When one thinks of an angel they might think of the color white. However, in Israel, the color of angels is actually orange. When people need emergency medical help and they are sitting and waiting with tears in their eyes in a moment of desperation, that is when the angels in orange appear. The people of Israel are the ones who gave the nickname “angels in orange” to the volunteers of United Hatzalah, as it reflects the feeling that washes over the patients and their families who are waiting for a miracle during their time of crisis.


Take Chaya for example. When she was walking with her husband on a busy street in Jerusalem and her husband suddenly held his chest and fell over, people were watching, but no one seemed to know what to do. After pulling out her phone and immediately calling United Hatzalah, she waited exactly 96 seconds (which to her felt like 96 years) for assistance to come and help her husband. When assistance did arrive, she thanked the first responder, a volunteer EMT with United Hatzalah, profusely and called him an angel.

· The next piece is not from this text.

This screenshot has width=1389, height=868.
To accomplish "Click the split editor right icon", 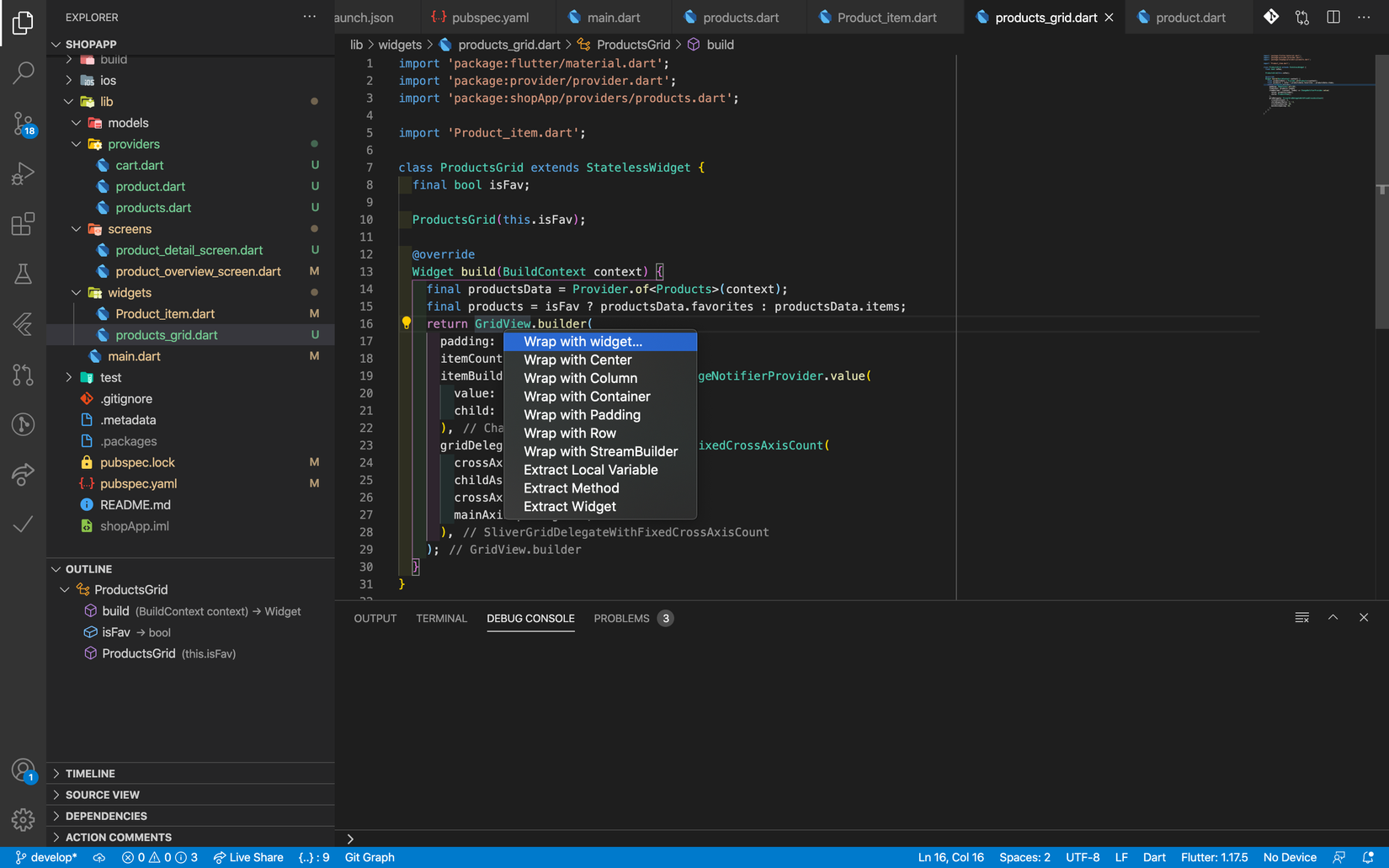I will tap(1333, 17).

It is in moments of fear, often following an accident or tragedy that people often wait for someone to come and save them. The feeling of relief and salvation that ensue once a trained responder, who is always enveloped in the organization’s iconic orange vests, arrives at the scene, is palpable. More recently, these responders have also begun to show up riding an orange colored emergency vehicle, whether it be the organization’s newly branded ambucycles or ambulances.

motorcycle accident june 2017

The organization’s volunteers come from different backgrounds, denominations, religions, ages, and genders. They are a subsection of the spectrum of life in Israel and include Arab, Druze, Bedouin, Christian and Jewish volunteers who live all over the country. The one thing these 3,500 volunteers have in common is how much they value the importance of a life. Whatever they are doing, no matter what time of day or night it is, if they get called to an emergency, they drop everything and run. They show up to a scene as an angel would and help in whatever way is needed.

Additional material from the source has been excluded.